Tik-Tok of Oz

Nitcentral's Bulletin Brash Reflections: Fantasy Novels: L. Frank Baum: Tik-Tok of Oz

By Gordon Lawyer on Thursday, March 25, 1999 - 10:45 am:

Wonder how come Hank the Mule wasn't able to talk until he reached Oz. It's been indicated that in any of the lands surrounding Oz animals can talk. Billina the Yellow Hen was able to talk in the land of Ev in Ozma of Oz. Jim the Cab horse could talk in the Vegatable Kingdom in Dorothy and the Wizard in Oz. Yet in the Rose Kingdom, Hank can't talk.


By Gordon Lawyer on Tuesday, April 06, 1999 - 9:48 am:

Another oddity is that the Shaggy Man didn't recognize Polychrome, even though they met each other in The Road to Oz.


By Chris Lang on Saturday, May 22, 1999 - 11:36 pm:

Another oddity is that Glinda's palace is apparently located in the North, when she is the Good Witch of the South (and to make matters worse, the 1939 movie also had Glinda coming from the North). Is Glinda 'holding the fort' for the vanished Good Witch of the North (whom Baum seems to have forgotten about at this point)?

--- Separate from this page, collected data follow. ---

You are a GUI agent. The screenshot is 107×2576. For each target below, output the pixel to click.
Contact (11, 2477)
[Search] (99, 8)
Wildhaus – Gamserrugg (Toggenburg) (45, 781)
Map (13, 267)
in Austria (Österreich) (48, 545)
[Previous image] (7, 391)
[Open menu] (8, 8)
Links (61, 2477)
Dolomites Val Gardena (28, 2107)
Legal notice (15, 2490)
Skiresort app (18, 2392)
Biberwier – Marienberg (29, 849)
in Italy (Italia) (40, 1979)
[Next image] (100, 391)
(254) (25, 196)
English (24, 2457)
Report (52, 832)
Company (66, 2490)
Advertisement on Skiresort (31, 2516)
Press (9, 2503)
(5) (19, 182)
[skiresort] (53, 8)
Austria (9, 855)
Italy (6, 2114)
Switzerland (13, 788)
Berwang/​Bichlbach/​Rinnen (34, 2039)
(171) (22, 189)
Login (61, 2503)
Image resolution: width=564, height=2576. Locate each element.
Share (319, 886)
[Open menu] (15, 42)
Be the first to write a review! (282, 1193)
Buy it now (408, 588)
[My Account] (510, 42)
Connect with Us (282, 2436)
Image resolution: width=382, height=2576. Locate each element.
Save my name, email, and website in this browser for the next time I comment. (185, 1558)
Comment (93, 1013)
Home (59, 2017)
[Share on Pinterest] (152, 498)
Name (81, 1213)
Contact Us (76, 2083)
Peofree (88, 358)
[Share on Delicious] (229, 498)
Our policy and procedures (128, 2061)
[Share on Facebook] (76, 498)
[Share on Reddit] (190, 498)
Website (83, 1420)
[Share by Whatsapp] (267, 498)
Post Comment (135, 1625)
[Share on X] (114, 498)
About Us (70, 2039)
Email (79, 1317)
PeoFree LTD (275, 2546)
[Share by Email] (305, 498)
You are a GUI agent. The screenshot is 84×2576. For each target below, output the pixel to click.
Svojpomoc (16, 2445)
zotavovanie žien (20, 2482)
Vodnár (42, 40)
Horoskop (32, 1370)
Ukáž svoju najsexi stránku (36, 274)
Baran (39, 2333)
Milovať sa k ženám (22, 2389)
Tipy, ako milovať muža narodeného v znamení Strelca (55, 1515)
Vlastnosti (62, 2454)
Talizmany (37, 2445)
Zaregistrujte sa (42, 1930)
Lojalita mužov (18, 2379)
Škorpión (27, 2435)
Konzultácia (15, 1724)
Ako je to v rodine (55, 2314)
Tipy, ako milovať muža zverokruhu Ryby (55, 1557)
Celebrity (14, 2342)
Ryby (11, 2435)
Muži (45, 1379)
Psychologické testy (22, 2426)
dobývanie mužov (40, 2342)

By Anthony on Tuesday, June 22, 1999 - 11:14 am:

In "The Emerald City of Oz," when Ozma and her friends are watching the Nome King and his allies preparing to enter the tunnel in the Magic Picture, Ozma points out that they can hear what the people in the Picture are saying, and she and her friends hear the Nome King's whole conversation with his allies. Yet in this book when the Shaggy Man and his friends are shown in the Picture he needs to use a handheld device to communicate with Ozma. Perhaps the ability of Ozma and her friends to hear the Nome King and his allies in "Emerald City" was the result of Ozma casting a spell, since in other books it is implied that the Picture is generally silent--for example, in "The Tin Woodman of Oz" Dorothy and Ozma don't know until they meet up with the enchanted Tin Man and his friends that the Canary is actually Polychrome, which they would surely have known had they heard the travelers' conversations as they watched them in the Picture. (And at the end of Ruth Plumly Thompson's "The Royal Book of Oz," the Wizard uses a magical instrument and magic word to make audible the events on Silver Island shown in the Picture.)